= Vehicular combat game =

Video game genre

Split screen showing the views of four different players on the game Supertuxkart

A vehicular combat game (or car combat game) is a vehicle simulation video game where the primary gameplay objectives include vehicles armed with weapons attempting to destroy vehicles controlled by the CPU or by opposing players. The genre normally features a variety of different vehicles available for play, each with its own strengths, weaknesses, and special attack abilities. Players may also unlock hidden vehicles by completing certain in-game tasks.
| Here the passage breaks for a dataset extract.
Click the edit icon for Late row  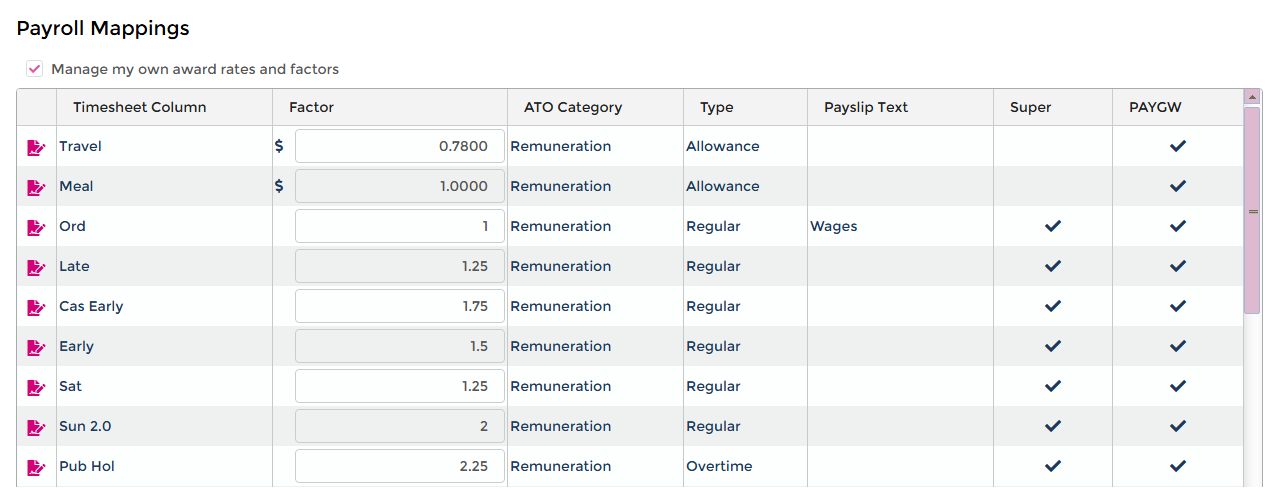coord(36,267)
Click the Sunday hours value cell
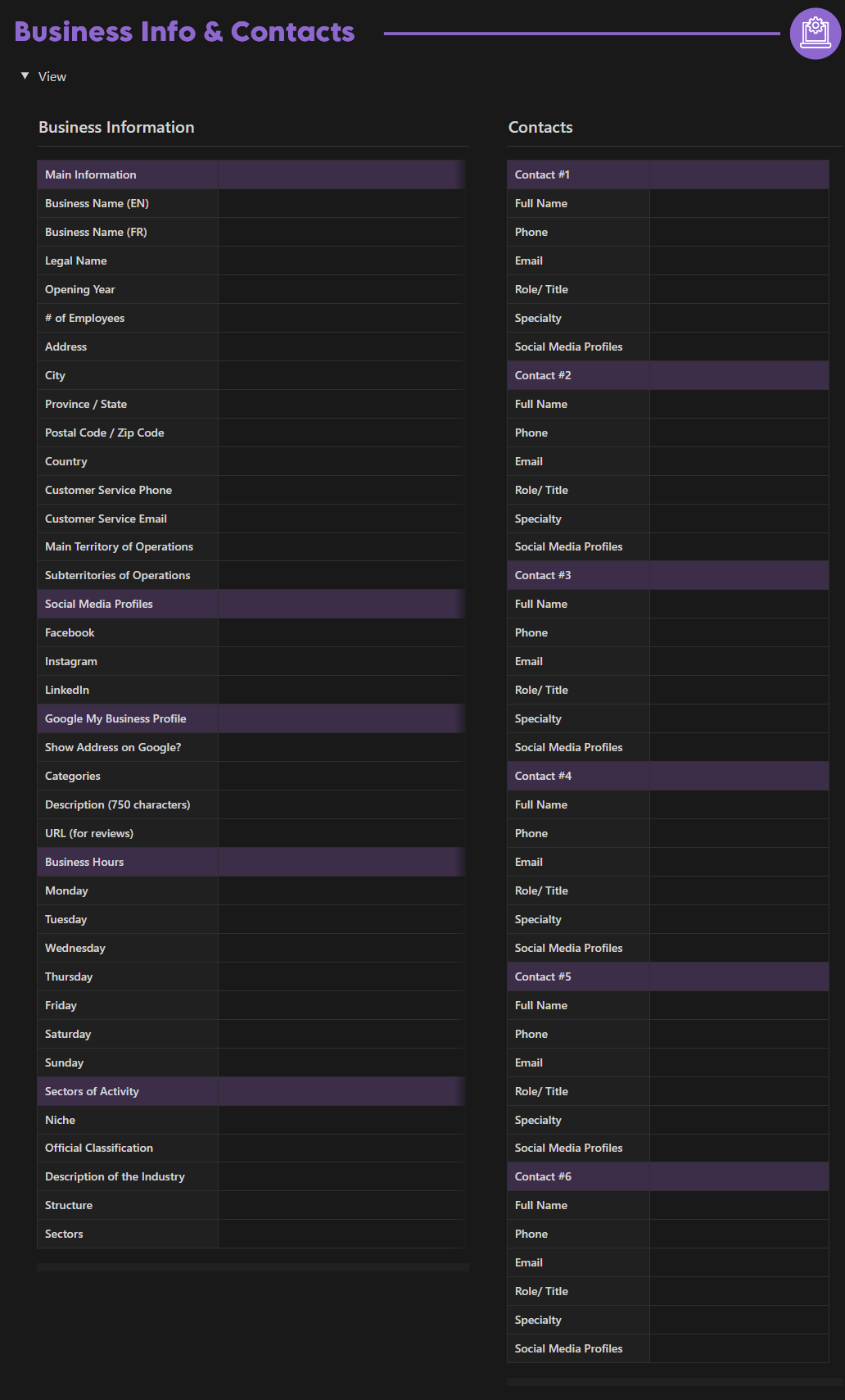Image resolution: width=845 pixels, height=1400 pixels. pyautogui.click(x=341, y=1062)
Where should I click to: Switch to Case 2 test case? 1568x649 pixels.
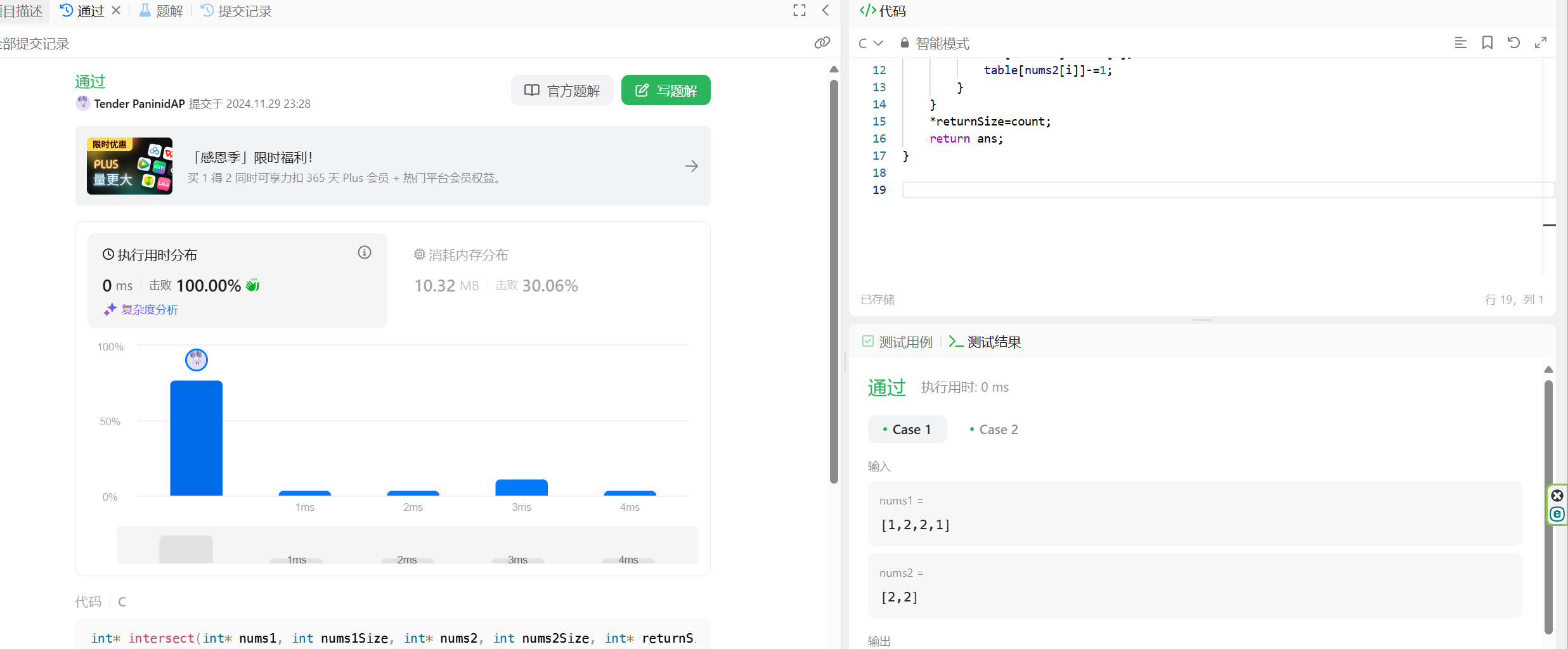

Games may include racing themes, but they are generally secondary to the action.

==Gameplay==
Vehicular combat games normally follow a simple play pattern; the player must defeat increasing numbers of not very skilled enemies before facing off against a final, super-powerful, boss character. Vehicular combat games differ from traditional racing games both in the combat aspect and in the general lack of any set path for players to follow, instead allowing them to explore each level at their leisure.
The complexity and strategy required to complete games vary, from the careful resource maintenance and intense story-driven plotlines of the Interstate '76 series to straightforward smashups like WWE Crush Hour. Often, the primary plot will involve a contest or competition of some sort, encouraging the various characters to fight and destroy one another to obtain a reward. The Twisted Metal series has been attributed as the first "true" vehicular combat game, without cartoony graphics as seen in kart racing games.

== History ==
In the 1970s, several arcade games reversed racing game conventions by making vehicle collisions the objective of the gameplay. The concept of ramming cars dates back to Sega's electro-mechanical games Stunt Car (1970) and Dodgem Crazy (1972). The concept began appearing in arcade video games several years later, such as Atari's Crash 'N Score (1975) and Exidy's Destruction Derby (1975) and Death Race (1976).

Early examples of pseudo-3D car combat games include Atari's RoadBlasters (1987), Taito's Chase H.Q. (1988) and Sculptured Software's Fatal Run (1990). Vehicular combat games featuring cars were particularly well-represented on PlayStation consoles, with 3D vehicle combat games such as Destruction Derby, Twisted Metal, Wipeout and Rollcage.

In the 2020s, vehicular combat games are largely considered a "dead" genre due to their lack of prominent entries, despite some games still being released in the modern day, such as Destruction AllStars.